• [PROVIDED ENTRIES]:
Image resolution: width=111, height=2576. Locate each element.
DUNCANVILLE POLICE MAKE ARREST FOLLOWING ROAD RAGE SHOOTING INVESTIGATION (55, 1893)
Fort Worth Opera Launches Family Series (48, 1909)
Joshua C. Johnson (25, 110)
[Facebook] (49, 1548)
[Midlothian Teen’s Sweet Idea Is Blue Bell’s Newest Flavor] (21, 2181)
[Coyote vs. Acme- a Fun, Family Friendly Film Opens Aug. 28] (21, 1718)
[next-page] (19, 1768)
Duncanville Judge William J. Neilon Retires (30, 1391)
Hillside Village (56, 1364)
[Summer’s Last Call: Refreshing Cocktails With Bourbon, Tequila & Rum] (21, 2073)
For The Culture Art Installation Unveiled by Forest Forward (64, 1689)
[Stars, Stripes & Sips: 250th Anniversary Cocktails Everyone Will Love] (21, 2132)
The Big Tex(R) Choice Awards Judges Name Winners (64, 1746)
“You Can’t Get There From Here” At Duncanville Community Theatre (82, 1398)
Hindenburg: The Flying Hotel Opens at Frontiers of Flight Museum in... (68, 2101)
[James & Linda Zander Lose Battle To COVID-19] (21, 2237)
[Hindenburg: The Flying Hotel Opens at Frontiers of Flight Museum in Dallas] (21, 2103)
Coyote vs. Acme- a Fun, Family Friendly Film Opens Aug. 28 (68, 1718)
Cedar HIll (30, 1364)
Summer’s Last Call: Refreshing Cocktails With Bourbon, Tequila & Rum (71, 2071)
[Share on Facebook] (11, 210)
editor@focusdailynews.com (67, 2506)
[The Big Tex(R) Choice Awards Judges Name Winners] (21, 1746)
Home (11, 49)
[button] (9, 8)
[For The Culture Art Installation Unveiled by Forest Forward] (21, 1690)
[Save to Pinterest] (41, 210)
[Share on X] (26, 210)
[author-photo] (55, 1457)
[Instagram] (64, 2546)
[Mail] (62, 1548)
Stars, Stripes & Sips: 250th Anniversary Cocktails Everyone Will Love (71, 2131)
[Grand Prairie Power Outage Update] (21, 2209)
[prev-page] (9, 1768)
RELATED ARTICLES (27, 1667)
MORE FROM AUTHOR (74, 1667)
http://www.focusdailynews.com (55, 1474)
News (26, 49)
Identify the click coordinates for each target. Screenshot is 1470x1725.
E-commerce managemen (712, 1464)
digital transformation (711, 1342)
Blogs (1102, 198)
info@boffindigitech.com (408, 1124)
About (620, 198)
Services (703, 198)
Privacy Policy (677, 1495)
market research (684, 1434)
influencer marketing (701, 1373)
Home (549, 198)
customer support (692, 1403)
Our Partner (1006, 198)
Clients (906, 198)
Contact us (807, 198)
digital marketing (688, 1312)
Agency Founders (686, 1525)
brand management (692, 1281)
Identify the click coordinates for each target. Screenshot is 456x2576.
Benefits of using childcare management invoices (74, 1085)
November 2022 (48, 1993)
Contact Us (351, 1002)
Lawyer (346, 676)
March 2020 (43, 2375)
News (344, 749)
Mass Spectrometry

• [YOUR GOAL]: Every record should be repeated exactly; please leave none out.

• [EXERCISE OUTPUT]:
Image resolution: width=111, height=2576. Locate each element.
DUNCANVILLE POLICE MAKE ARREST FOLLOWING ROAD RAGE SHOOTING INVESTIGATION (55, 1893)
Fort Worth Opera Launches Family Series (48, 1909)
Joshua C. Johnson (25, 110)
[Facebook] (49, 1548)
[Midlothian Teen’s Sweet Idea Is Blue Bell’s Newest Flavor] (21, 2181)
[Coyote vs. Acme- a Fun, Family Friendly Film Opens Aug. 28] (21, 1718)
[next-page] (19, 1768)
Duncanville Judge William J. Neilon Retires (30, 1391)
Hillside Village (56, 1364)
[Summer’s Last Call: Refreshing Cocktails With Bourbon, Tequila & Rum] (21, 2073)
For The Culture Art Installation Unveiled by Forest Forward (64, 1689)
[Stars, Stripes & Sips: 250th Anniversary Cocktails Everyone Will Love] (21, 2132)
The Big Tex(R) Choice Awards Judges Name Winners (64, 1746)
“You Can’t Get There From Here” At Duncanville Community Theatre (82, 1398)
Hindenburg: The Flying Hotel Opens at Frontiers of Flight Museum in... (68, 2101)
[James & Linda Zander Lose Battle To COVID-19] (21, 2237)
[Hindenburg: The Flying Hotel Opens at Frontiers of Flight Museum in Dallas] (21, 2103)
Coyote vs. Acme- a Fun, Family Friendly Film Opens Aug. 28 (68, 1718)
Cedar HIll (30, 1364)
Summer’s Last Call: Refreshing Cocktails With Bourbon, Tequila & Rum (71, 2071)
[Share on Facebook] (11, 210)
editor@focusdailynews.com (67, 2506)
[The Big Tex(R) Choice Awards Judges Name Winners] (21, 1746)
Home (11, 49)
[button] (9, 8)
[For The Culture Art Installation Unveiled by Forest Forward] (21, 1690)
[Save to Pinterest] (41, 210)
[Share on X] (26, 210)
[author-photo] (55, 1457)
[Instagram] (64, 2546)
[Mail] (62, 1548)
Stars, Stripes & Sips: 250th Anniversary Cocktails Everyone Will Love (71, 2131)
[Grand Prairie Power Outage Update] (21, 2209)
[prev-page] (9, 1768)
RELATED ARTICLES (27, 1667)
MORE FROM AUTHOR (74, 1667)
http://www.focusdailynews.com (55, 1474)
News (26, 49)
Identify the click coordinates for each target. Screenshot is 1470x1725.
E-commerce managemen (712, 1464)
digital transformation (711, 1342)
Blogs (1102, 198)
info@boffindigitech.com (408, 1124)
About (620, 198)
Services (703, 198)
Privacy Policy (677, 1495)
market research (684, 1434)
influencer marketing (701, 1373)
Home (549, 198)
customer support (692, 1403)
Our Partner (1006, 198)
Clients (906, 198)
Contact us (807, 198)
digital marketing (688, 1312)
Agency Founders (686, 1525)
brand management (692, 1281)
Identify the click coordinates for each target. Screenshot is 456x2576.
Benefits of using childcare management invoices (74, 1085)
November 2022 (48, 1993)
Contact Us (351, 1002)
Lawyer (346, 676)
March 2020 (43, 2375)
News (344, 749)
Mass Spectrometry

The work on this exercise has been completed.